A new Sprint ad shows two young dudes lounging on a park bench--or rather, one guy lounges while the other is frantically battling his cell phone. That phone turns out to be an Apple iPhone, and as it turns out, the more relaxed guy, Matt, can help his buddy out.
"My friend Steve’s iPhone is cool, but it’s limited to AT&T’s 3G speeds," he says. "So I’m gonna use the Overdrive 4G mobile hotspot to make it up to 10 times faster. While that’s happening, I’m gonna enjoy this tasty snack." He pulls out a Sprint- connected portable Wi-Fi hotspot and--of course--a tasty apple, and Steve’s 3G troubles are over.

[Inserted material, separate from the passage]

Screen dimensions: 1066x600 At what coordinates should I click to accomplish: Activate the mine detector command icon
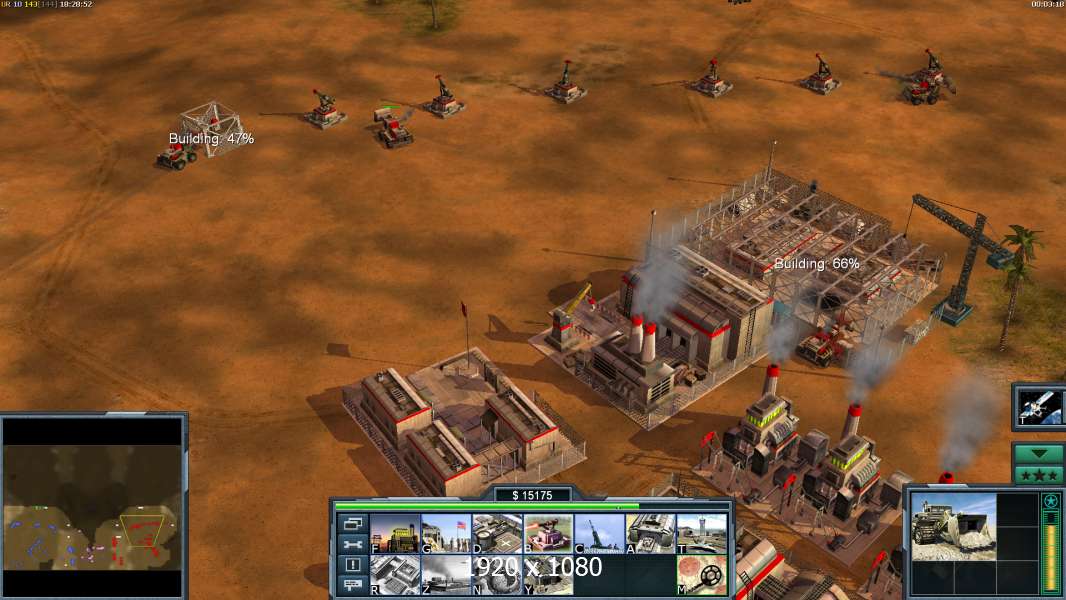(702, 575)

Cue the legal fireworks. If AT&T got incensed over Verizon using AT&T’s own 3G coverage maps as a weapon, you have to think that this no-nonsense critique of the AT&T network will cause some aggravation as well.
Verizon could at least back its claims with some solid data, even if AT&T’s spotty coverage has reportedly improved since then. Sprint is picking cherries to climb the Apple tree here. That "10 times the speed" claim rests on a worst-case 3G connection and the most positive 4G data Sprint can muster on its own network. "Triple the speed" might be closer to the truth on average.
Besides, Sprint’s 4G network has only opened up in 33 cities so far, with a heavy Midwestern concentration. Major population centres like San Francisco and New York, where AT&T’s network quality has drawn the most fury so far, are not covered at all--so Matt’s clever solution wouldn’t help Steve at all in most cases. Sprint’s own coverage information will make that very clear if you try to order an Overdrive gadget.
With iPhones, iPads, and Google Androids flooding the market, all the major service providers need to figure out how to handle heavy Web use and streaming video for previously unheard-of millions of customers nationwide. This Sprint trinket and the accompanying ad campaign seems designed to steal iPhone users from AT&T, but Sprint isn’t really ready to take most of them on anyway.
By the time Sprint has covered most of the country, chances are that Verizon and AT&T have gotten their own 4G installations in gear. After the undisputed failure of the Palm Pre smartphone, Android handsets look like better ammunition for Sprint’s war against the Big Two than the 4G network is.